(YOUR ASSIGNMENT): The word "Developer" may appear in some lines of the data; copy every such line.

(DATA SHOWN):
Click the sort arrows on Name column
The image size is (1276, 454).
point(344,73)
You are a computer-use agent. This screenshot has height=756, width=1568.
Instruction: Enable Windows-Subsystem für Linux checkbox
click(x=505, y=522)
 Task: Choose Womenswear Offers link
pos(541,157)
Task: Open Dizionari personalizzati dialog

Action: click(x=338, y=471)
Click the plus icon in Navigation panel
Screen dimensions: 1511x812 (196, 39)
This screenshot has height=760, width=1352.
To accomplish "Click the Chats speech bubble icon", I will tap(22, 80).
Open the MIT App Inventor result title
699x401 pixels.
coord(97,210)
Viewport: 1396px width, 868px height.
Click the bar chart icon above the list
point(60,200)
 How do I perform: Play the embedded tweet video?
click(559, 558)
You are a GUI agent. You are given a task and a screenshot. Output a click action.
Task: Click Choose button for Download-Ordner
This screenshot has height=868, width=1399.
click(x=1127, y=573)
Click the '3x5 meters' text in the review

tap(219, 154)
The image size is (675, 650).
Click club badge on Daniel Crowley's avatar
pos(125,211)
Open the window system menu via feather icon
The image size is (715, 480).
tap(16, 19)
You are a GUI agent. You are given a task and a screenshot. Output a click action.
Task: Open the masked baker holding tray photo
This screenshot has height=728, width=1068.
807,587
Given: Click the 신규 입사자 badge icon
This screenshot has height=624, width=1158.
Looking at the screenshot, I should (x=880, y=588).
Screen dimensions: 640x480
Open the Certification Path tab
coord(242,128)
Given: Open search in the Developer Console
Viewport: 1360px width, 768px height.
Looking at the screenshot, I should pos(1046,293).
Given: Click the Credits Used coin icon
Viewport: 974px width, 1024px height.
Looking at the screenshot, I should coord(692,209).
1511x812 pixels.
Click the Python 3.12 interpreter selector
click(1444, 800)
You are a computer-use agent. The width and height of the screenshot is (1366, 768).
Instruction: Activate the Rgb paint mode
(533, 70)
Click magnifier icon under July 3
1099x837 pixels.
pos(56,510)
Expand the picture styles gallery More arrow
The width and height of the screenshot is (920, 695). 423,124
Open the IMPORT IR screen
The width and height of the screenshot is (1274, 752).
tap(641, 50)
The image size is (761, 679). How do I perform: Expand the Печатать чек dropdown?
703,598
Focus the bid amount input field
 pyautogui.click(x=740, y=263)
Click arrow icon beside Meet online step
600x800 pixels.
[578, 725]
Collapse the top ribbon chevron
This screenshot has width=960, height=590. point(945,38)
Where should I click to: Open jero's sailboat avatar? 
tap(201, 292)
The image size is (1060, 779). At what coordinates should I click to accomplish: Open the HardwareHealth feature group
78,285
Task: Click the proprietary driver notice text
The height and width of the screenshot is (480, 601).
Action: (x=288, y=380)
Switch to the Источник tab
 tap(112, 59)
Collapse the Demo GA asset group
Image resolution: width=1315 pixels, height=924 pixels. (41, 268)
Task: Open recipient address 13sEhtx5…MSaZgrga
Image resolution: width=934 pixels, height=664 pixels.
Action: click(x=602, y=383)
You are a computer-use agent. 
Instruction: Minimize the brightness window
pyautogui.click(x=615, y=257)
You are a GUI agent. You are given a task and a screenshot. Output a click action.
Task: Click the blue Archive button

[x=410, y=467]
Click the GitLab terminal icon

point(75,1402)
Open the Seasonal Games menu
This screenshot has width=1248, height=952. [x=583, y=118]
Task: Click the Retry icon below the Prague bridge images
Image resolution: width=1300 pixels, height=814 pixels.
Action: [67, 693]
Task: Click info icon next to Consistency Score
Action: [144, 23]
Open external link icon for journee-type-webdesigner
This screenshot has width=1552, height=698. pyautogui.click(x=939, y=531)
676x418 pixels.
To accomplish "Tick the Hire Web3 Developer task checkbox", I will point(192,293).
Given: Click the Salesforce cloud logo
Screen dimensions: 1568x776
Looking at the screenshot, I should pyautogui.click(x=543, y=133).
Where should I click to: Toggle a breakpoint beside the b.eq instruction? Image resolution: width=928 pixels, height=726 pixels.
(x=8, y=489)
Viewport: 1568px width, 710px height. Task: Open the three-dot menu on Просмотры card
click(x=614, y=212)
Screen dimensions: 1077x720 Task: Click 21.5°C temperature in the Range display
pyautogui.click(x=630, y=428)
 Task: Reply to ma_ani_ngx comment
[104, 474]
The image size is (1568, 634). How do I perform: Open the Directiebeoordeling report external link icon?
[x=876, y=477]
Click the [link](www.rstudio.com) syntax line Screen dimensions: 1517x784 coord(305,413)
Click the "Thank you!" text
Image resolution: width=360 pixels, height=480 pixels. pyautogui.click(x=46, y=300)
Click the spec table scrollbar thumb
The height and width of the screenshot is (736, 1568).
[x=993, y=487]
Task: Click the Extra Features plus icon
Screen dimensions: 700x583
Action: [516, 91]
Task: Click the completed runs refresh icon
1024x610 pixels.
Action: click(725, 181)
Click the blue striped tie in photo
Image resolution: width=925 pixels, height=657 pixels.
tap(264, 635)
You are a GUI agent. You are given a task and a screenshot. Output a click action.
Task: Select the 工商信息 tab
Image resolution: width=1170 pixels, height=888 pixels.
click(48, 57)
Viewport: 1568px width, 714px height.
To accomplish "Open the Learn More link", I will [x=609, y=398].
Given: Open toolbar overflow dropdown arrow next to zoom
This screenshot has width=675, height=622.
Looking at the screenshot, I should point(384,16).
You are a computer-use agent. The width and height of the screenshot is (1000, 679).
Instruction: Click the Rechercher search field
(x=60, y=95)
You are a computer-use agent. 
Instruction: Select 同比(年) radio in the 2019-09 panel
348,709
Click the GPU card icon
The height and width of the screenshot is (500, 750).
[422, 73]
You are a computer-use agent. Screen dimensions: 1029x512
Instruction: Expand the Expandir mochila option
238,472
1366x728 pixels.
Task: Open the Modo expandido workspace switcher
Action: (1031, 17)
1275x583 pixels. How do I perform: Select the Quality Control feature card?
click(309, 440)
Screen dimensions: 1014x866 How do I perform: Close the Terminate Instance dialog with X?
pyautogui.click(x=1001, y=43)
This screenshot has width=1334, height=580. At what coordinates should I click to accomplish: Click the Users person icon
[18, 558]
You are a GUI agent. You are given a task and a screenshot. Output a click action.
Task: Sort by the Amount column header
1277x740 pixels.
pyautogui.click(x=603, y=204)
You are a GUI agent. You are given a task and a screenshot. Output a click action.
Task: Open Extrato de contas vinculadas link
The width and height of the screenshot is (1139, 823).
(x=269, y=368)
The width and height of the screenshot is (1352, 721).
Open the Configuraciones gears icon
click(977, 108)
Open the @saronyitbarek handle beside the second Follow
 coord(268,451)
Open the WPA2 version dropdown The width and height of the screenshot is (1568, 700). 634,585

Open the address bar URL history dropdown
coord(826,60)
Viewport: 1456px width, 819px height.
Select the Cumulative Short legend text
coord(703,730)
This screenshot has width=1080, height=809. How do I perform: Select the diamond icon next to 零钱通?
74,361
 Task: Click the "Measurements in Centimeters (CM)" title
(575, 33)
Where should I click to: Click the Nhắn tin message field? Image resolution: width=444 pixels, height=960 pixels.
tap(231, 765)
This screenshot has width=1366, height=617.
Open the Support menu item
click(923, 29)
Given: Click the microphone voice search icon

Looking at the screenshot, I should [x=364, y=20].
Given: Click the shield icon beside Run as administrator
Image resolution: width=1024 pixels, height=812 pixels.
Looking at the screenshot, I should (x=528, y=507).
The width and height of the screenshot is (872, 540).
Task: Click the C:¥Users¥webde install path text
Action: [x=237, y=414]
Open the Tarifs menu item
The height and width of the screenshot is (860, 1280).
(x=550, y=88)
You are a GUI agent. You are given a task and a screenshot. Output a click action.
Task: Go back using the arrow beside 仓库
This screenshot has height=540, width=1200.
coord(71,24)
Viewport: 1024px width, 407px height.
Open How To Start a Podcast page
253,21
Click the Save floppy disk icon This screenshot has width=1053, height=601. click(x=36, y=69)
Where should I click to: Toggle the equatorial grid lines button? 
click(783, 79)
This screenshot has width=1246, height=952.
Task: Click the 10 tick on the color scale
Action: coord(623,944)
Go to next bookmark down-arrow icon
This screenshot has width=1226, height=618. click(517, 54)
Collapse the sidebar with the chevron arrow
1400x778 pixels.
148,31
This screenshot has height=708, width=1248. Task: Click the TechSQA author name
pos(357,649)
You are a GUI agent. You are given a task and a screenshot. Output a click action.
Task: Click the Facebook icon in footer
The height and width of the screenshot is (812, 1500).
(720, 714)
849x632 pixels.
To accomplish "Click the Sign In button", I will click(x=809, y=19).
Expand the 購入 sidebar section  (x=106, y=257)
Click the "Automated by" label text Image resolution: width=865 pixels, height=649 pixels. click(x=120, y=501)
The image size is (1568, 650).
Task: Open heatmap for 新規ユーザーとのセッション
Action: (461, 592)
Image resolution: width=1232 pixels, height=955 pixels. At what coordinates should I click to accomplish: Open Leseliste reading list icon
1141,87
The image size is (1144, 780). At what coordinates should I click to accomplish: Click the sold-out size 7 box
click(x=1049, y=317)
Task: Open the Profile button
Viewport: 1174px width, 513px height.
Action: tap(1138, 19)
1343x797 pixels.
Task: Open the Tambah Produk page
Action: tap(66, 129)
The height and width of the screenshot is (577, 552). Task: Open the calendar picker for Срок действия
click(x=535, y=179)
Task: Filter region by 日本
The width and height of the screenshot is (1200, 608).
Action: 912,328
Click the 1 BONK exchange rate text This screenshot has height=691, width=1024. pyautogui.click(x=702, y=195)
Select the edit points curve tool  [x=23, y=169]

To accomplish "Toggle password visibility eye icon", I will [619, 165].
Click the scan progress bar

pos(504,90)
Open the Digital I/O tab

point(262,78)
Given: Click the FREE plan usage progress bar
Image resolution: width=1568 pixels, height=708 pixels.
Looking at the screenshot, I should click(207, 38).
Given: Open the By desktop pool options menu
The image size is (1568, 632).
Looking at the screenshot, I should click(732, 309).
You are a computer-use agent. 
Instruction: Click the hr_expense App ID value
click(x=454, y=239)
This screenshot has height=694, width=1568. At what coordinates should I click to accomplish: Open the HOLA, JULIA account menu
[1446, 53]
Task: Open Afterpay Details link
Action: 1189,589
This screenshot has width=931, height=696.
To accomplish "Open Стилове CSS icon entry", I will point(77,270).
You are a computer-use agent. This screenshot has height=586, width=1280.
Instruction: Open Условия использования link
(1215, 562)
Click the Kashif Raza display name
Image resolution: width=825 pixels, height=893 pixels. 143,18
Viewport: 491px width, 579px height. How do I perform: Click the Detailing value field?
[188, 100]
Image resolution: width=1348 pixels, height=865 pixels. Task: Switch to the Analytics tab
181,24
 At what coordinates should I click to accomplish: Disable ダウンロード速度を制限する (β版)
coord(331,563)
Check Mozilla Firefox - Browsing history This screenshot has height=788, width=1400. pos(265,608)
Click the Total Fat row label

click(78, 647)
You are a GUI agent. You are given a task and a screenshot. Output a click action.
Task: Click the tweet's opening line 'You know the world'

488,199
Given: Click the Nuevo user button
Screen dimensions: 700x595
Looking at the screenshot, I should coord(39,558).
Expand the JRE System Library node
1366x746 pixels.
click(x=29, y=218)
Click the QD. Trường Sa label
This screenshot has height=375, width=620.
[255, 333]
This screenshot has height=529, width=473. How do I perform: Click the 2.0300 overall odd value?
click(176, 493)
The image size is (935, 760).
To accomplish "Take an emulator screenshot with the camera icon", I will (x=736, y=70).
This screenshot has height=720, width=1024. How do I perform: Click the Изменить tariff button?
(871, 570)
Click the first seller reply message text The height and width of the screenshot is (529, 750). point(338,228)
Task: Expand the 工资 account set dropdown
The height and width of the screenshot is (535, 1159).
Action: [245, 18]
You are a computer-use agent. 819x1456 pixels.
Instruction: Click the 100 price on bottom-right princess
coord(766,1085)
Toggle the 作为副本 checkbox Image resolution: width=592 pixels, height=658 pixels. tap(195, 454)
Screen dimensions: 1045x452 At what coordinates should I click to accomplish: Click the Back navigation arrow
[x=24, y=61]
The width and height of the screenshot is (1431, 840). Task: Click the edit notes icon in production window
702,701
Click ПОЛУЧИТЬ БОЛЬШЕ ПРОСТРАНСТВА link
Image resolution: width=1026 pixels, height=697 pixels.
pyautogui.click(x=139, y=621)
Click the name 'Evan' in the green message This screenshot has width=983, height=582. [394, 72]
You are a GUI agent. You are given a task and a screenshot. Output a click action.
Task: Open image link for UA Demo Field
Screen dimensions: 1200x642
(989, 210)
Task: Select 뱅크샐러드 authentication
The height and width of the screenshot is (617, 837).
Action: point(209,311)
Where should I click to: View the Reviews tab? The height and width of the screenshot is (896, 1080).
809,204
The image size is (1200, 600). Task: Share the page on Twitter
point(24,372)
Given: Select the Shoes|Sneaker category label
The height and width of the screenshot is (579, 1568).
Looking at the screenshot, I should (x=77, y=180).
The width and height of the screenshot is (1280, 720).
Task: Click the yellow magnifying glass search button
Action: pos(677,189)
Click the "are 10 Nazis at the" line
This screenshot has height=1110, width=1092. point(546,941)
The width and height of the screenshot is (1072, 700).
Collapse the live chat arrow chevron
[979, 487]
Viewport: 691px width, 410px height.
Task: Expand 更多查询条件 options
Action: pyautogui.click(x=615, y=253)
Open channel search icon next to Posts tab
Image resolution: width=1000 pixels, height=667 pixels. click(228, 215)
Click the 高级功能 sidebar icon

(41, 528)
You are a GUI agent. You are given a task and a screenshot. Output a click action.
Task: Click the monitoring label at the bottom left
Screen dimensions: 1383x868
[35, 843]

(ANSWER SPACE):
Given: Open search in the Developer Console
To accomplish "Tick the Hire Web3 Developer task checkbox", I will point(192,293).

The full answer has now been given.